Solubility Prediction Tool

Calculator Inputs

Compound Name

Molecular Weight

logP

Melting Point (°C)

pKa

Compound Type

Temperature (°C)

Target pH

Hydrogen Bond Donors

Hydrogen Bond Acceptors

Rotatable Bonds

Crystal Packing Factor

Salt / Cosolvent logS Shift

Manual Adjustment

Example Data Table

Compound	MW	logP	MP °C	pKa	Type	Temp °C	Predicted mg/L
Sample Compound A	320	2.4	145	7.8	Base	25	2088.14
Weak Acid B	280	1.6	112	4.5	Acid	30	7634.92
Neutral Lead C	410	3.1	198	7.0	Neutral	25	18.56

Formula Used

This tool uses a screening model that estimates intrinsic aqueous solubility from lipophilicity, crystal strength, molecular size, hydrogen bonding, and molecular flexibility.

Intrinsic logS = 0.5 − 0.85×logP − 0.01×(Melting Point − 25) − 0.003×(MW − 200) + 0.08×HBD + 0.05×HBA + 0.02×Rotatable Bonds − 0.22×(Crystal Factor − 1)

Final logS = Intrinsic logS + Ionization Boost + Temperature Boost + Salt/Cosolvent Shift + Manual Adjustment

For acids, ionization boost increases when pH exceeds pKa. For bases, ionization boost increases when pKa exceeds pH. Neutral compounds receive only a small centered pH effect.

Temperature boost = 0.012 × (Temperature − 25)

Unit conversion: mol/L = 10^logS, mmol/L = mol/L × 1000, mg/L = mol/L × Molecular Weight × 1000.

This is a practical prediction model for screening and formulation planning. It does not replace measured shake-flask or kinetic solubility data.

How to Use This Calculator

Enter the compound name for clear exports and result labels.
Add molecular weight, logP, and melting point from reliable characterization data.
Choose whether the compound behaves mainly as an acid, base, or neutral molecule.
Enter pKa and the target pH for the intended dissolution or formulation environment.
Include hydrogen bond counts, rotatable bonds, and crystal factor to refine the estimate.
Use the salt or cosolvent shift when formulation additives improve apparent solubility.
Press the submit button to show the result above the form.
Export the displayed prediction to CSV or PDF for reports.
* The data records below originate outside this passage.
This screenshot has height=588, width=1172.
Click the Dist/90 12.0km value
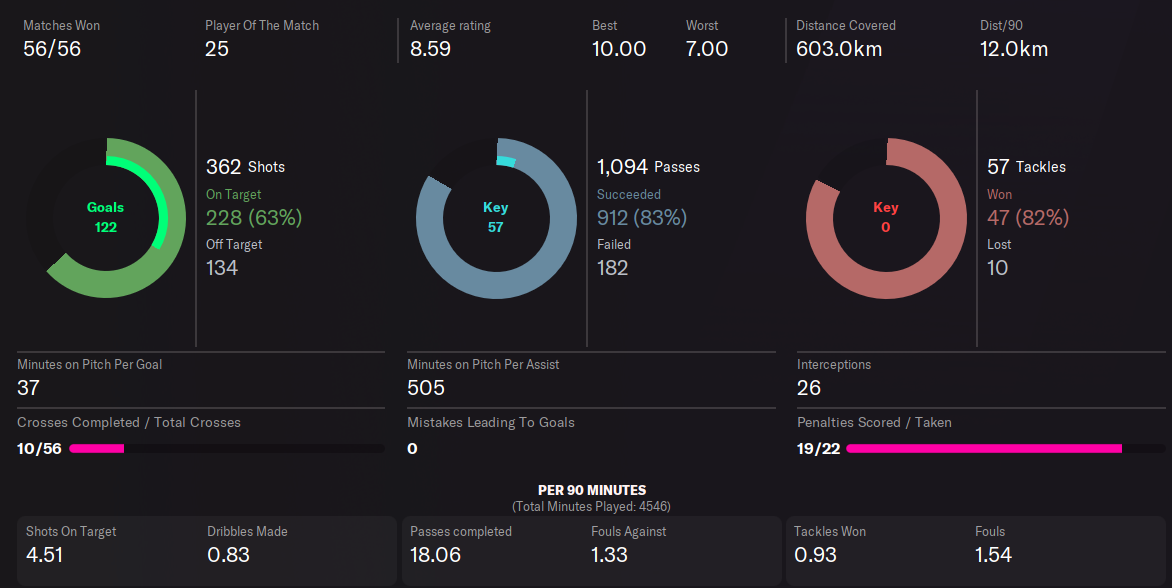[x=1014, y=48]
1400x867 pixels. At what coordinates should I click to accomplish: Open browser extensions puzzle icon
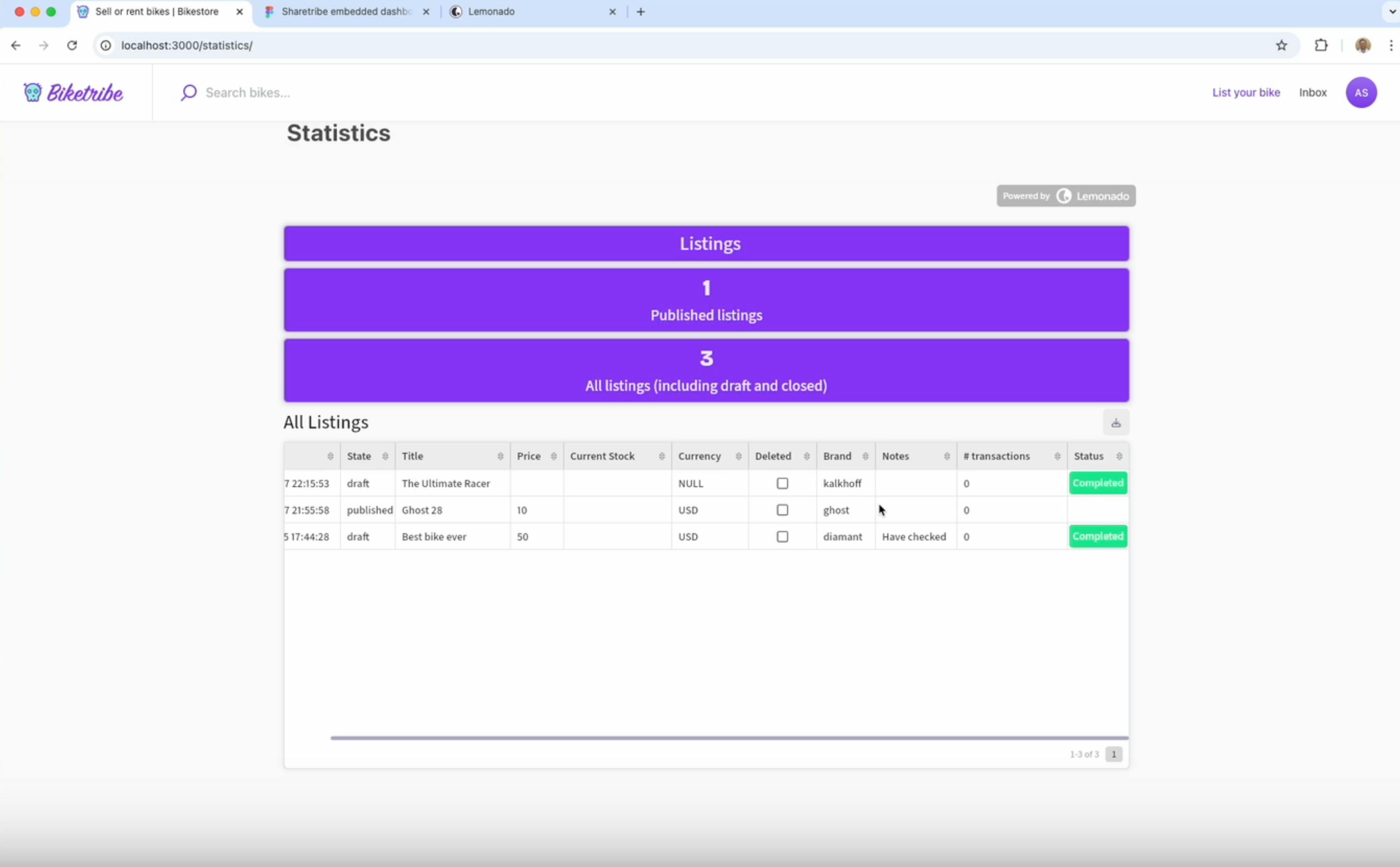(1321, 45)
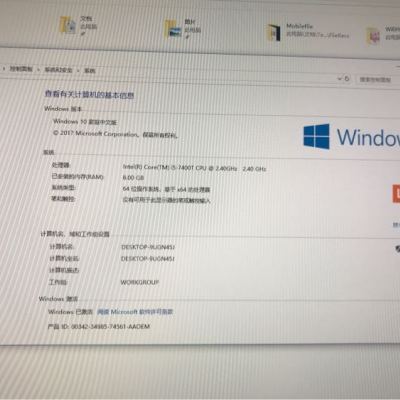Open the Mobilefile folder icon
This screenshot has width=400, height=400.
click(273, 33)
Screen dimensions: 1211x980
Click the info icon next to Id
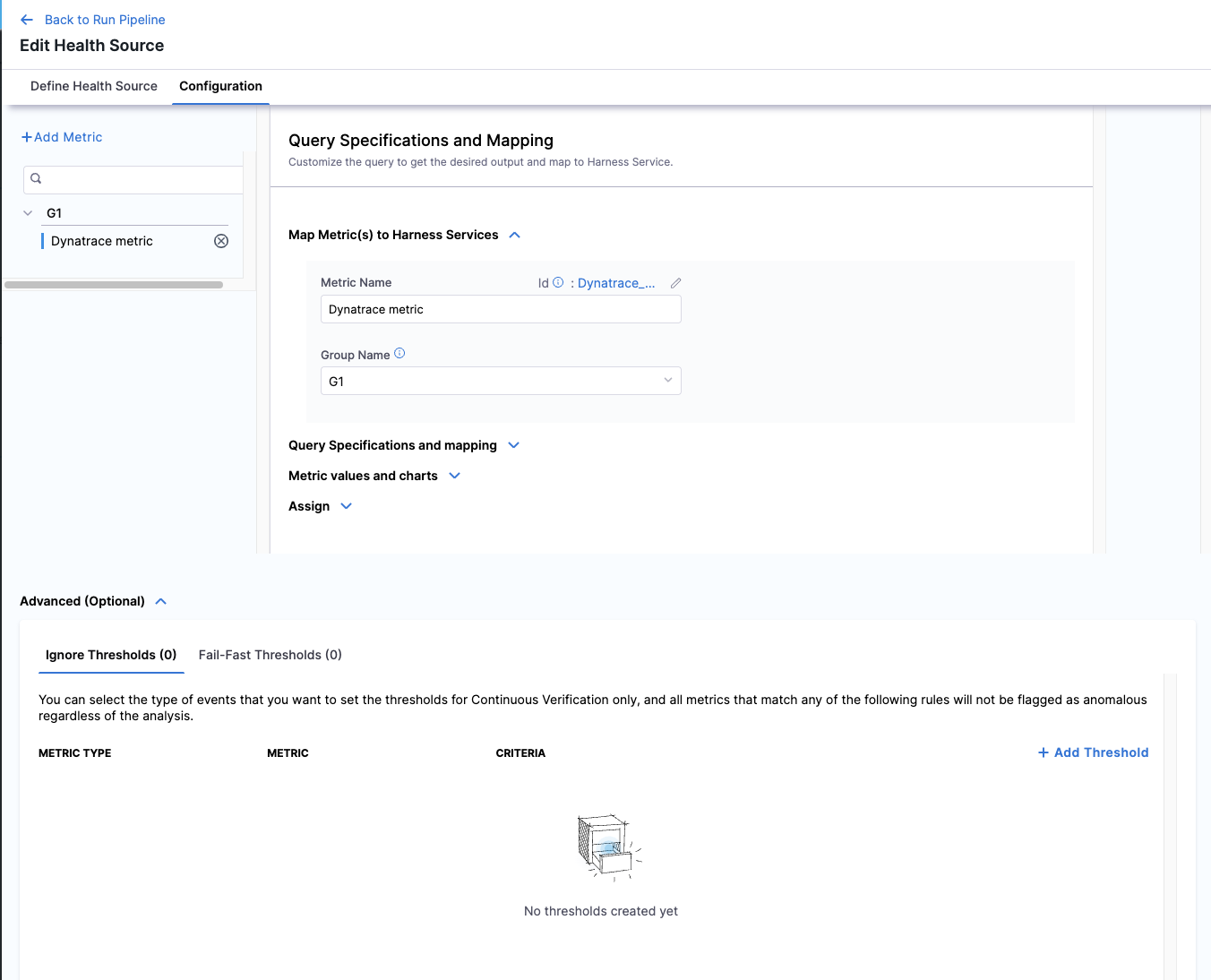(x=559, y=282)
Frequently Asked Questions

1. What does this tool predict?

It estimates aqueous solubility from physicochemical properties. The result helps compare compounds, prioritize formulation work, and screen compounds before experimental solubility testing.

2. Is the result kinetic or thermodynamic solubility?

It is a practical screening estimate, closer to an equilibrium-style expectation. Actual kinetic behavior can differ because of polymorphs, supersaturation, particle size, and media effects.

3. Why does melting point reduce solubility?

Higher melting points usually indicate stronger crystal packing. Stronger crystals require more energy to dissolve, so predicted solubility often drops as melting point rises.

4. How does pKa affect the result?

Ionizable compounds become more soluble when the pH favors their charged form. The calculator adds an ionization boost when pH and pKa increase dissolved species.

5. What is the crystal packing factor?

It is a user-controlled adjustment for solid-state resistance. Values above one represent stronger packing and usually lower solubility. Values near one reflect average behavior.

6. When should I use salt or cosolvent shift?

Use it when formulation changes are expected to alter apparent solubility. This helps model salts, buffers, surfactants, or cosolvents without changing core structural inputs.

7. Can I use this for regulatory submission?

No. It is best for early screening, comparison, and internal decision support. Regulatory work should rely on validated experimental methods and documented laboratory measurements.

8. Why is there a confidence score?

The score shows how dependable the estimate may be from the given inputs. Extreme properties and heavy manual adjustments reduce confidence because prediction uncertainty grows.